La mobilité des troupeaux pratiquée par les éleveurs permet d’optimiser l’exploitation des ressources naturelles qui fluctuent dans l’espace (zones agro-écologiques) et dans le temps (saison des pluies et saisons sèches). La pression croissante sur les espaces et ressources nécessite l’élaboration et la mise en œuvre de schémas d’aménagement pastoraux qui facilitent l’accès à l’eau et aux pâturages en clarifiant les règles d’usage mais aussi en planifiant des aménagements tels que des ouvrages hydrauliques et des pistes de transhumance.
Ainsi, une stratégie régionalisée de l’intervention du PRAPS-Tchad tenant compte de l’étendue des douze régions couvertes et de la diversité des contraintes pastorales, en regard des moyens limités, du nombre d’infrastructures réalisables et des interventions d’autres projets, a été élaborée à travers les diagnostics pastoraux.

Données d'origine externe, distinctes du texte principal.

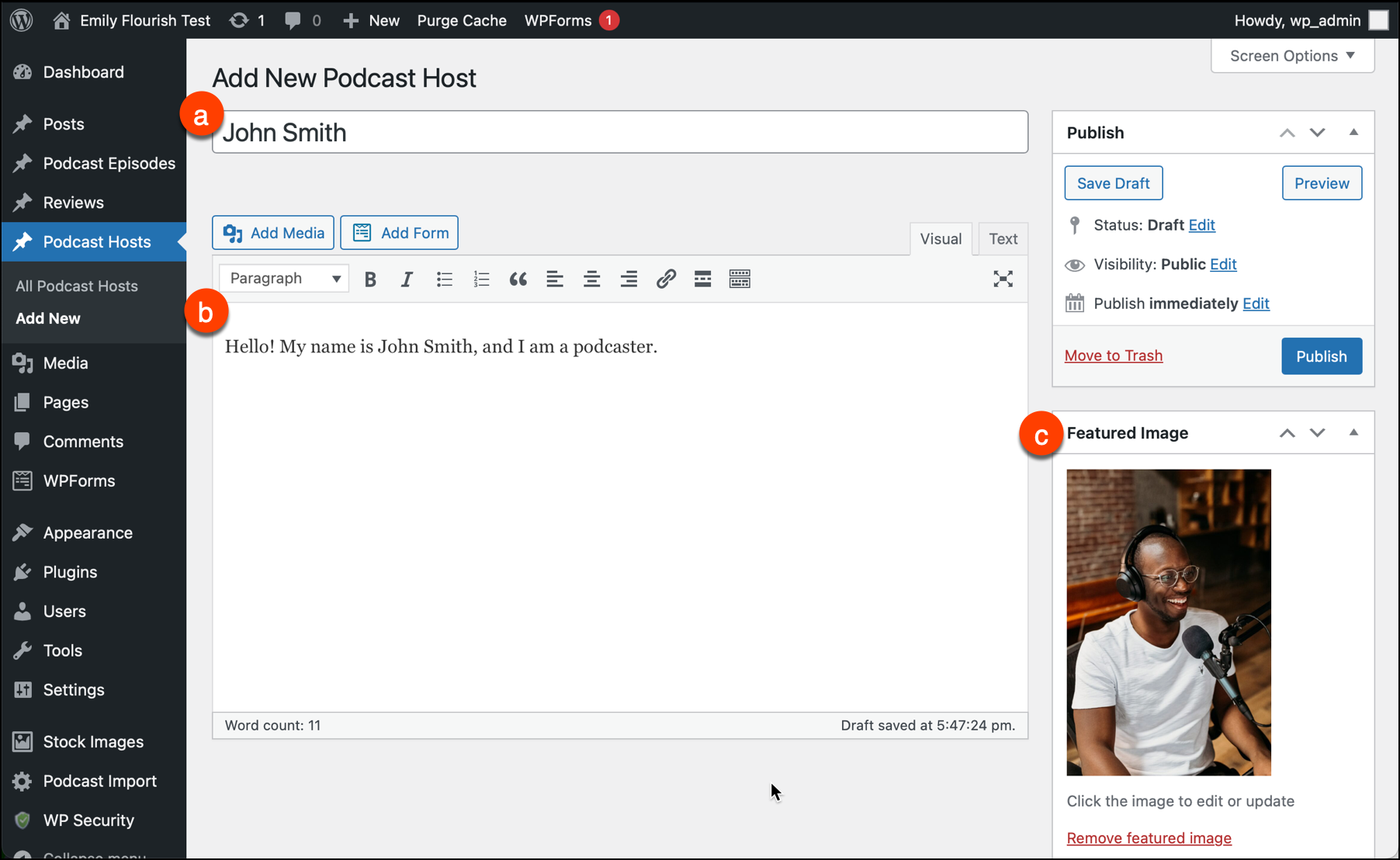This screenshot has height=860, width=1400.
Task: Toggle the toolbar with the keyboard icon
Action: [740, 279]
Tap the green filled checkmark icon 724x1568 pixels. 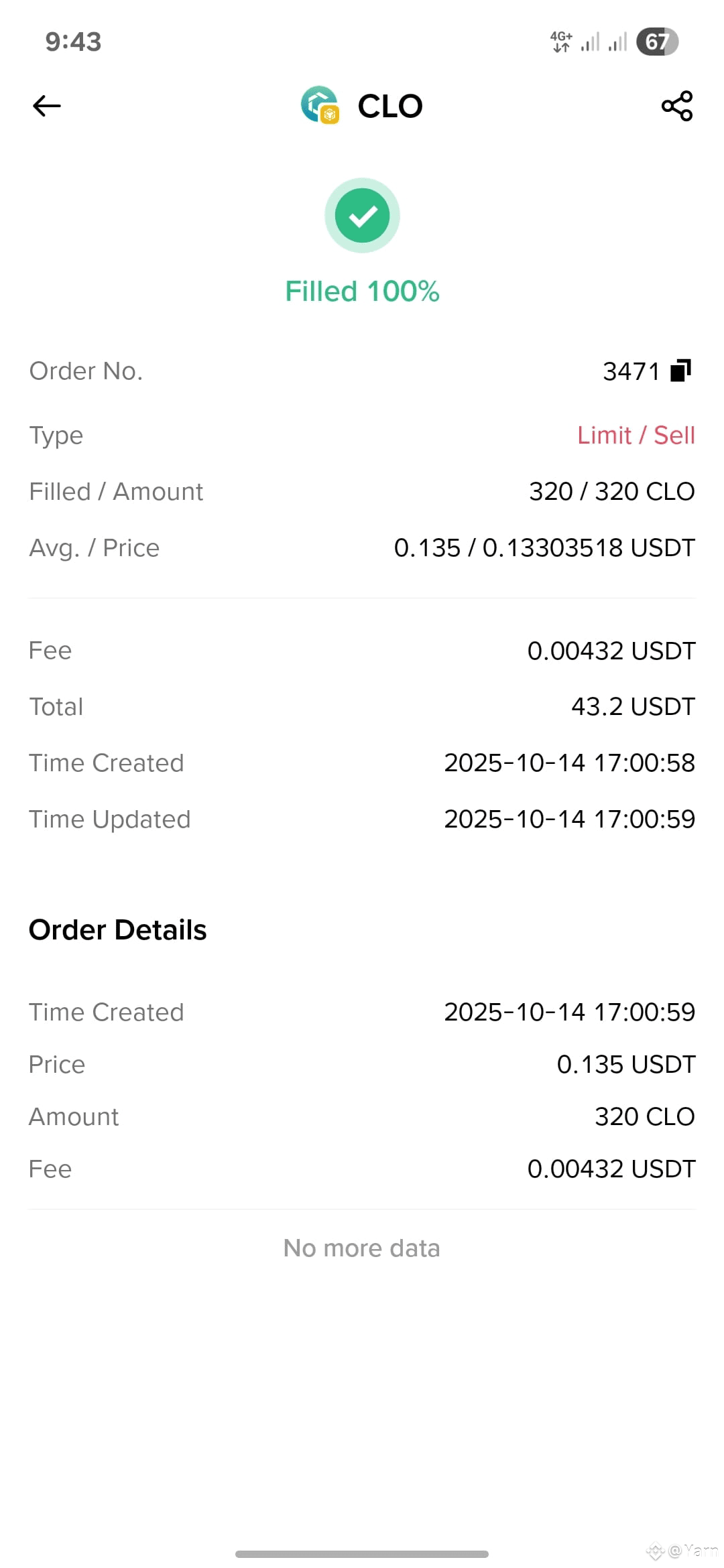tap(362, 216)
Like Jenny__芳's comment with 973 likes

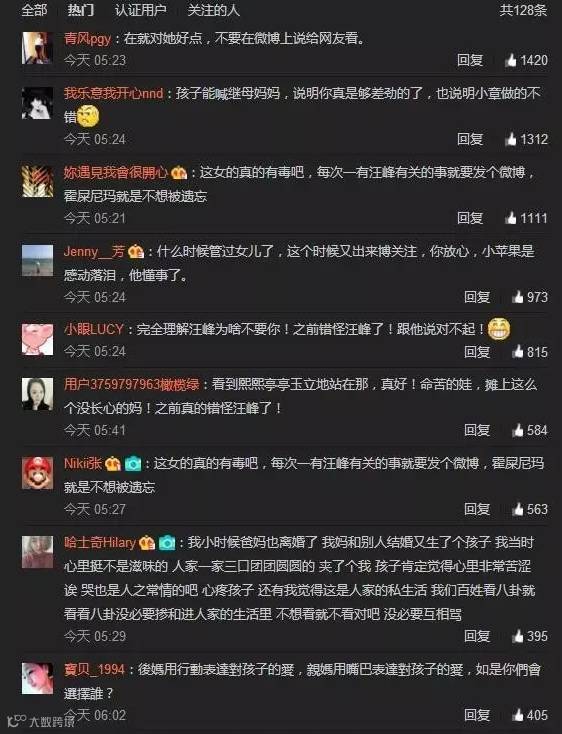click(x=518, y=297)
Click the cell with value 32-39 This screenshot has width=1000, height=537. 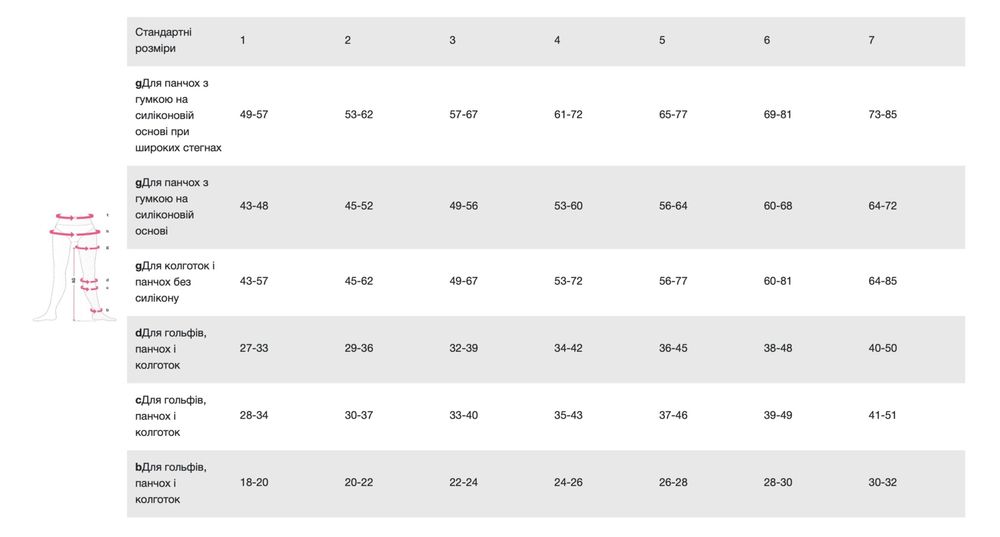pyautogui.click(x=463, y=349)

Quatre-vingt-deux kilomètres de couloir de transhumance ont été réhabilités grâce à la réparation et au remplacement des balises.
Le processus d’ingénierie sociale a été bouclé pour 40 puits, 5 stations pastorales et 15 mares à réhabiliter, ainsi que 50 puits neufs, 40 mares, 12 marchés à bétail et 5 postes de sortie, et a abouti à la signature des accords-sociaux et accords-parties correspondants.
Ces interventions ont permis au Ministère de l’élevage, au PRAPS, aux collectivités locales, aux associations d’éleveurs et aux structures rurales de tirer de nombreuses leçons.
Même si les attentes sont encore grandes, le PRAPS-Tchad reste le projet de l’élevage sur lequel est basé l’espoir du développement du pastoralisme pour que le pays puisse bénéficier de ses bienfaits tels que l’exploitation du cheptel national sur des parcours de plus en plus rares et lointains.